President Tayyip Erdogan’s targeting of main opposition Republican People’s Party (CHP) leader Kemal Kılıçdaroğlu has reached an alarming level. Erdoğan’s efforts to expel Kılıçdaroğlu, his leading political rival, out of politics should not reach a level that would endanger his security.
And I’m not just talking about his silence to insults and threats of criminal organization leaders to the CHP leader. I am not just talking about his silence to the demand by the Nationalist Movement Party’s (MHP), his ally, to leave Kılıçdaroğlu out of Parliament and imprison him. He uses every opportunity to turn Kılıçdaroğlu, the Turkish political leader who has suffered from physical attacks the most, into a hate figure at the expense of putting his life into danger. He’s doing wrong.
Now, there are allegations that Kılıçdaroğlu will be killed and Istanbul Mayor Ekrem İmamoğlu will replace him. It is like we are reading passages from the psychological warfare handbook of the CIA from 1970s. Journalist Fikret Bila says in his article “The Politics of Extortion” that this is a systematic campaign. Kılıçdaroğlu told in an interview with Murat Sabuncu from T24 news portal on Dec. 4 that his and his family members’ phones are being tapped and monitored, this shows the level of the danger.

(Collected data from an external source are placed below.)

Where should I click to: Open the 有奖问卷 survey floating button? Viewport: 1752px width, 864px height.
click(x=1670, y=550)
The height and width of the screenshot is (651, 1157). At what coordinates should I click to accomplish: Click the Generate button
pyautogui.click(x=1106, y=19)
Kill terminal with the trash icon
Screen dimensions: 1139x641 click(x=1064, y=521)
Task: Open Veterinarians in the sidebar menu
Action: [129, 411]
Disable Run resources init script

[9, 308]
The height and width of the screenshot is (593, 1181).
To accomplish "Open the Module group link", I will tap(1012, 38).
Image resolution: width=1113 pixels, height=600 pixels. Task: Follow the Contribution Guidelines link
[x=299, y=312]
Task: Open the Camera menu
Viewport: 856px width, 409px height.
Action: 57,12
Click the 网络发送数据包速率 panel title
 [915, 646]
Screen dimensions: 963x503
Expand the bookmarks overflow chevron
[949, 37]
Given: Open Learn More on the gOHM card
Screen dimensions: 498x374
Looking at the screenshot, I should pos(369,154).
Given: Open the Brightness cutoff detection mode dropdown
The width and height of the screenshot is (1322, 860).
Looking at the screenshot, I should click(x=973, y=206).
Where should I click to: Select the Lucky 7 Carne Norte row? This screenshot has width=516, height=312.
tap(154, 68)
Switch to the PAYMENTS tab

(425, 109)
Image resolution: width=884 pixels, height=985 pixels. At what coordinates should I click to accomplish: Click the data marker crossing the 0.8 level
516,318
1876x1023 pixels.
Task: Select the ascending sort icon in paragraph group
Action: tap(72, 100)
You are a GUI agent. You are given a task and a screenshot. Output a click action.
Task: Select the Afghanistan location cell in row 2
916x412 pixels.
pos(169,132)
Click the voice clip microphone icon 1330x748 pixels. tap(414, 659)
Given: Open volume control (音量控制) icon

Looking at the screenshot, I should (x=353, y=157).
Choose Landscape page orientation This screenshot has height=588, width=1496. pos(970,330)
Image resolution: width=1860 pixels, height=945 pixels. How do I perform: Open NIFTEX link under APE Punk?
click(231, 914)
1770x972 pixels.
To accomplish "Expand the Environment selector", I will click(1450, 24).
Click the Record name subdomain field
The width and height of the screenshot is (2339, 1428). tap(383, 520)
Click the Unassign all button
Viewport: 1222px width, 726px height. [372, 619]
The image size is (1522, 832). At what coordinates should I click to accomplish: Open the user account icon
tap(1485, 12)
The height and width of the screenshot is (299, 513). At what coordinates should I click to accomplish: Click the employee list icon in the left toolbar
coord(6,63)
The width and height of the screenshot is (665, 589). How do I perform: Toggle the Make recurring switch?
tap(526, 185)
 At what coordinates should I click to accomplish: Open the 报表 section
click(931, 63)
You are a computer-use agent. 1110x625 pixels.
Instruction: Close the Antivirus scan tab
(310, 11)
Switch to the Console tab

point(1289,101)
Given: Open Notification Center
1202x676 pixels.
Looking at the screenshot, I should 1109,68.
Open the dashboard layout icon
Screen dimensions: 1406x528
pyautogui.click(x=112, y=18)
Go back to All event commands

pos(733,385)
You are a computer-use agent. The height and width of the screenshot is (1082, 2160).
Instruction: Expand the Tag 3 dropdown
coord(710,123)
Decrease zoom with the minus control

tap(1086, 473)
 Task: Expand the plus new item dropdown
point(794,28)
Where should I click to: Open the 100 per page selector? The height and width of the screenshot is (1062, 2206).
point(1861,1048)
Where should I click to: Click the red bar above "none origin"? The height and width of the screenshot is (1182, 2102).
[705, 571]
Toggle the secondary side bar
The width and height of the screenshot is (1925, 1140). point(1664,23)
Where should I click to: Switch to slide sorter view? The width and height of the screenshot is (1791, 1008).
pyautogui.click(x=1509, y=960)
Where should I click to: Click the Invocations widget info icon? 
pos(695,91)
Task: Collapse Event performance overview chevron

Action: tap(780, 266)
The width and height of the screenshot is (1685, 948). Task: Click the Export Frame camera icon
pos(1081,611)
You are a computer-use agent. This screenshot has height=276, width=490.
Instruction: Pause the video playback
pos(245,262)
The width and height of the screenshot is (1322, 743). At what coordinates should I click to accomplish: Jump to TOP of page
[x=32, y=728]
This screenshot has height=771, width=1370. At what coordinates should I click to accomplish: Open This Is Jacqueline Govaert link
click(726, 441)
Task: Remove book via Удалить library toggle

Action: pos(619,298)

Until recently, the ruling Justice and Development Party (CHP) and MHP’s had a joint target: to disrupt the Nation Alliance of the CHP and İYİ Party. Because this alliance policy defeated the People’s Alliance of the AKP and the MHP in the 2019 local elections. And MHP leader Devlet Bahçeli still gained in that election, increasing the number of mayors from his party ranks.
As the Nation’s Alliance did not break, then the AKP started seeking cracks inside the CHP and İYİ Party separately, hoping to grow such cracks.
And it targeted the two parties’ Istanbul branches, where the People’s Alliance suffered the heaviest defeat. Is it a coincidence that the allegations about CHP İstanbul Provincial Chair Canan Kaftancıoğlu and İYİ Party İstanbul Provincial Chair, Buğra Kavuncu, in addition to İmamoğlu have been heated up? If there is a crime, it should of course be investigated, and whoever is guilty should be punished.
However, it is seen that Erdoğan, Bahceli and the media in line with them are pushing hard on the CHP and İYİ Party to draw the Peoples’ Democratic Party (HDP) into the game. The suspicion grows that their real aim is to prevent the escape of the Kurdish voters from the AKP, since they were decisive in the Istanbul election.
Still, all these were within the boundaries of a harsh political game. But demonizing Kılıçdaroğlu and doing this by even bringing forth his Alevi roots, has become dangerous.
We live in a country with a large population of frustrated, unemployed and uneducated people. Whoever behind this recent campaign is doing wrong. And the recent security threats are way more serious than a Twitter campaign of nationalism at the start of the year.
President Erdoğan, who gathers all the executive power in his hands thanks to Bahçeli, is responsible for the safety of all of us. However, Kılıçdaroğlu should be the citizen he should pay the most attention in terms of life safety and well-being. Yes, this is important for maintaining the principles of pluralist democracy and the secular rule of law, but it is also important as an issue of national security. I think Defense Minister Hulusi Akar, National Intelligence Organization (MİT) chief Hakan Fidan and Interior Minister Süleyman Soylu should and will be sensitive in this regard.